* YOUR GOAL
Exactly as written, copy the lines of the data below from the first through the one containing "Turbo Blowers (53, 2270)".

* DATA SUPPLIED
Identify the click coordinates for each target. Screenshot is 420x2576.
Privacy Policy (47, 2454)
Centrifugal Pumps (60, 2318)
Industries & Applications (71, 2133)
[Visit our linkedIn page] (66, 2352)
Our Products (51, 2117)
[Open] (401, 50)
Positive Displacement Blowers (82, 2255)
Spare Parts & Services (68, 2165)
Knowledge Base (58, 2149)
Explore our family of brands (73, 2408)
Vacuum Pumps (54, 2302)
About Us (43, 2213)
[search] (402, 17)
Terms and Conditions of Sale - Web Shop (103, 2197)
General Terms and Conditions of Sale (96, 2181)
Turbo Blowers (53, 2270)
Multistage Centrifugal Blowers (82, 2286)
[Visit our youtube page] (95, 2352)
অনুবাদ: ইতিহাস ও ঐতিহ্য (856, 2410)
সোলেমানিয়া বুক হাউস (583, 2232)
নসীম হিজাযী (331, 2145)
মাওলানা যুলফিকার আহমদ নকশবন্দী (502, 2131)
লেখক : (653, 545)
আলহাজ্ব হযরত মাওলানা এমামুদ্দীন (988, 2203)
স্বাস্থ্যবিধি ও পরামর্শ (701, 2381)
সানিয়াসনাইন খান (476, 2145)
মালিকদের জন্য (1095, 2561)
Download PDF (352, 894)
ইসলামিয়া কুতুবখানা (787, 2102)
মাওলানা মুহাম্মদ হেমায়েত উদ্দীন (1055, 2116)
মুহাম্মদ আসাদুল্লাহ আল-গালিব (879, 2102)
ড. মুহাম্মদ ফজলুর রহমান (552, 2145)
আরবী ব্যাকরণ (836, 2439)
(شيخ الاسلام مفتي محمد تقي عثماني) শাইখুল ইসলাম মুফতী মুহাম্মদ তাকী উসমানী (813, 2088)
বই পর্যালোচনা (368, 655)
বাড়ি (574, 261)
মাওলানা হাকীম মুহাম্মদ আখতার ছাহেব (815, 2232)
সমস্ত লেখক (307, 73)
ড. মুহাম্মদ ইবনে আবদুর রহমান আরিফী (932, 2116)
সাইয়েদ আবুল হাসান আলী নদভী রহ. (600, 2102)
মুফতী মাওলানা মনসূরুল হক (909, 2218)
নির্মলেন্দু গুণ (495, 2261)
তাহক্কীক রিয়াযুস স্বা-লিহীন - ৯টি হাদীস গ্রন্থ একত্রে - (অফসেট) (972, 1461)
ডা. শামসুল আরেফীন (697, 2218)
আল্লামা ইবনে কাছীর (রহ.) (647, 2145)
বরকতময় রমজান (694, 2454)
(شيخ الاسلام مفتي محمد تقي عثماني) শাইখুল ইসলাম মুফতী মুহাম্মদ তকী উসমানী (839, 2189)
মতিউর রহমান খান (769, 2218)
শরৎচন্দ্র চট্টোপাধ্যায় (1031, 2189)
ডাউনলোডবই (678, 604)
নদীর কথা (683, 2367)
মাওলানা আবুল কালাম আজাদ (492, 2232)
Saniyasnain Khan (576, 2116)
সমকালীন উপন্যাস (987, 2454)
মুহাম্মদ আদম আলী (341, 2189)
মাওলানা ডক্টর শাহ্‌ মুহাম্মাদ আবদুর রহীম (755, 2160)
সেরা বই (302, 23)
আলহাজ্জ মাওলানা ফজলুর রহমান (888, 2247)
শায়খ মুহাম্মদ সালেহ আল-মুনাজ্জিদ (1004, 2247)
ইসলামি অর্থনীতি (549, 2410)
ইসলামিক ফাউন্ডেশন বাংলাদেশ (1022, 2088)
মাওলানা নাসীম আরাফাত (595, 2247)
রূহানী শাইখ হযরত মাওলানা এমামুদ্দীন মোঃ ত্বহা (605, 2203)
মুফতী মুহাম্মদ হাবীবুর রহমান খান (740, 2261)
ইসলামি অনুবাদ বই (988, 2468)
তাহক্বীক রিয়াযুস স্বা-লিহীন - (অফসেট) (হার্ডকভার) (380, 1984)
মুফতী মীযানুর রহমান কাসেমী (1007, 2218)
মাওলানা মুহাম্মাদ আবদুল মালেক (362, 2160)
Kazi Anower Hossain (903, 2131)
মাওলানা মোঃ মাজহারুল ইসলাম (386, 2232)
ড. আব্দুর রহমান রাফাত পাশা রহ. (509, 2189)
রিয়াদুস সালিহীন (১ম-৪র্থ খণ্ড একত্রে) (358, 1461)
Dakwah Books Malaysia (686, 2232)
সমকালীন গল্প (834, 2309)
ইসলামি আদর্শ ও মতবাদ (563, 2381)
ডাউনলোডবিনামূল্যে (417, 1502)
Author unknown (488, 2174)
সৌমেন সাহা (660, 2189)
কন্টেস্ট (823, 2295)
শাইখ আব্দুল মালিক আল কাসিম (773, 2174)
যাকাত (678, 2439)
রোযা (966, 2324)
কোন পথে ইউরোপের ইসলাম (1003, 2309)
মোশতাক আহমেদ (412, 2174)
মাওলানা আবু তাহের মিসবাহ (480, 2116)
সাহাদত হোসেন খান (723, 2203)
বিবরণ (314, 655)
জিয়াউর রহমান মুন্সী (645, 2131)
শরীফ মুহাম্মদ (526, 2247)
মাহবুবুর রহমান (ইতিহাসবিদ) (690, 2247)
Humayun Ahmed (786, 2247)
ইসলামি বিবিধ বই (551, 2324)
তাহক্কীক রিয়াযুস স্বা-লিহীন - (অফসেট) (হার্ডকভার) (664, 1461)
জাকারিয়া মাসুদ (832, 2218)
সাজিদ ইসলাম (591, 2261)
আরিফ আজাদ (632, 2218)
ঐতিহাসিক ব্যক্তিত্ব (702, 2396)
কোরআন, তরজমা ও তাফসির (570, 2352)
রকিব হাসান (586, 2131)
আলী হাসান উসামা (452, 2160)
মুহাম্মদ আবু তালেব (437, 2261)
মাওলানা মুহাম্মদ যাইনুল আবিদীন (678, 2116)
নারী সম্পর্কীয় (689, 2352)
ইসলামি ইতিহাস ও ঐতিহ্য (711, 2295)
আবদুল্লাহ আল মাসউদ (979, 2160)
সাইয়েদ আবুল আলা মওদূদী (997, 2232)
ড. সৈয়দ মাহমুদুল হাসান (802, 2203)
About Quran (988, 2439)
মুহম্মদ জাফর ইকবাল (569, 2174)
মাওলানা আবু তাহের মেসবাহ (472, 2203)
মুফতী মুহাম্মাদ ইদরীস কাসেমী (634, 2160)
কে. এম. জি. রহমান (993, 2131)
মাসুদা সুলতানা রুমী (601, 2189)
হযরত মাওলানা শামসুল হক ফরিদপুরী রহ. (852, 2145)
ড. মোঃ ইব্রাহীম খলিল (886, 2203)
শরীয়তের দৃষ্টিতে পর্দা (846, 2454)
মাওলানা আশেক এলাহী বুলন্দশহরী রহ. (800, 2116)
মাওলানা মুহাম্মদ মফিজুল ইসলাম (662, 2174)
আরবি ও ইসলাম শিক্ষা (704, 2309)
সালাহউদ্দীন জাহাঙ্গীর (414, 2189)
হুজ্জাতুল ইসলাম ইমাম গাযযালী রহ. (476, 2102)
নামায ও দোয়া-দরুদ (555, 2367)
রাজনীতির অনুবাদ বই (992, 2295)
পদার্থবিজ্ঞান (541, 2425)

* EXERCISE ANSWER
Identify the click coordinates for each target. Screenshot is 420x2576.
Privacy Policy (47, 2454)
Centrifugal Pumps (60, 2318)
Industries & Applications (71, 2133)
[Visit our linkedIn page] (66, 2352)
Our Products (51, 2117)
[Open] (401, 50)
Positive Displacement Blowers (82, 2255)
Spare Parts & Services (68, 2165)
Knowledge Base (58, 2149)
Explore our family of brands (73, 2408)
Vacuum Pumps (54, 2302)
About Us (43, 2213)
[search] (402, 17)
Terms and Conditions of Sale - Web Shop (103, 2197)
General Terms and Conditions of Sale (96, 2181)
Turbo Blowers (53, 2270)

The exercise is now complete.